BLOGS
Jeremy Paxman
- Posted at 5:35pm
- 19 February 2009
- by AlisonGraham-RT
- 5 comments

I have a very low tolerance threshold when it comes to middle-aged men telling me things in television documentary series (hello David Dimbleby, Jonathan Dimbleby, Peter Snow, Dan Cruickshank, Simon Schama, Tony Robinson). Or, even worse, middle-aged men drinking too much then trying to tell me things (Oz and James Drink to Britain, the most singularly infuriating and pointless series currently on television, a homage to masculine self-indulgence).
Where are the women?

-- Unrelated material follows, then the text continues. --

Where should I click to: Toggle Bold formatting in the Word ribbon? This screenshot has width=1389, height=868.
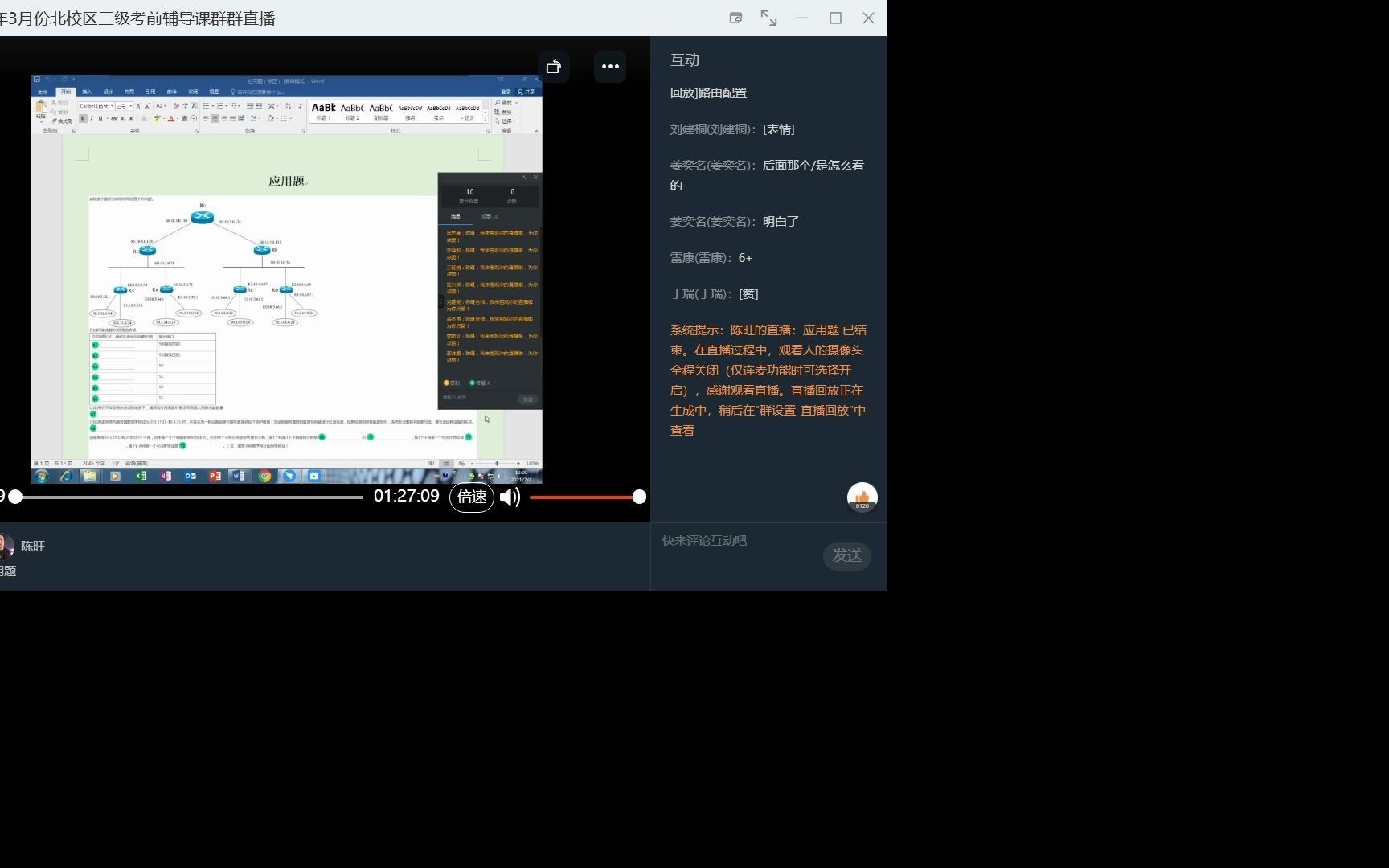click(x=83, y=118)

We are seriously under-represented when it comes to the clever stuff (though the Oz and James farrago isn't clever, obviously). On second thoughts, maybe this is payback for the pitiful portrayal of men in just about every television drama. Sorry boys, but TV dramas invariably paint you all as saps, halfwits, bullies or dullards. Or metrosexual creeps (see Mistresses).
I'd like to say that I'm fed up with watching men striding around the countryside looking at views or standing in front of paintings and I am, really, but I shall make one exception - Jeremy Paxman in The Victorians (Sundays, BBC1, BBC HD). (And yet another exception, Andrew Marr in Darwin's Dangerous Idea, which is coming up early next month on BBC2, it's terrific.)
I didn't expect to like The Victorians, but I do, a lot. It's a lively, witty look at Victorian Britain through the prism of paintings from the period. Writer/presenter Paxman has freed me from years of guilt because I've never felt able to admit my love for the Pre-Raphaelites (Edward Burne-Jones, John Everett Millais, that lot) whose plushly lovely works are regularly derided as shallow and pointless. Yet now I can declare myself without shame, because Paxo loves them too.
The Victorians isn't in the least bit dry, and neither is it tricksy, or too clever for its own good. Paxman is a good frontman and it's nice to see him talking to "ordinary" people outside the hothouse confrontational atmosphere of Newsnight. His chat with a sweet and slightly overawed art gallery curator in the first episode was both engaging and revealing. Paxo, engaging? Yes, really.
*
Law & Order and its offshoots, particularly the brilliant Law & Order: Special Victims Unit, are some of the best crime drama series ever. Sadly the same can't be said of its pale British rehash, Law & Order: UK (Mondays, ITV1, ITV HD).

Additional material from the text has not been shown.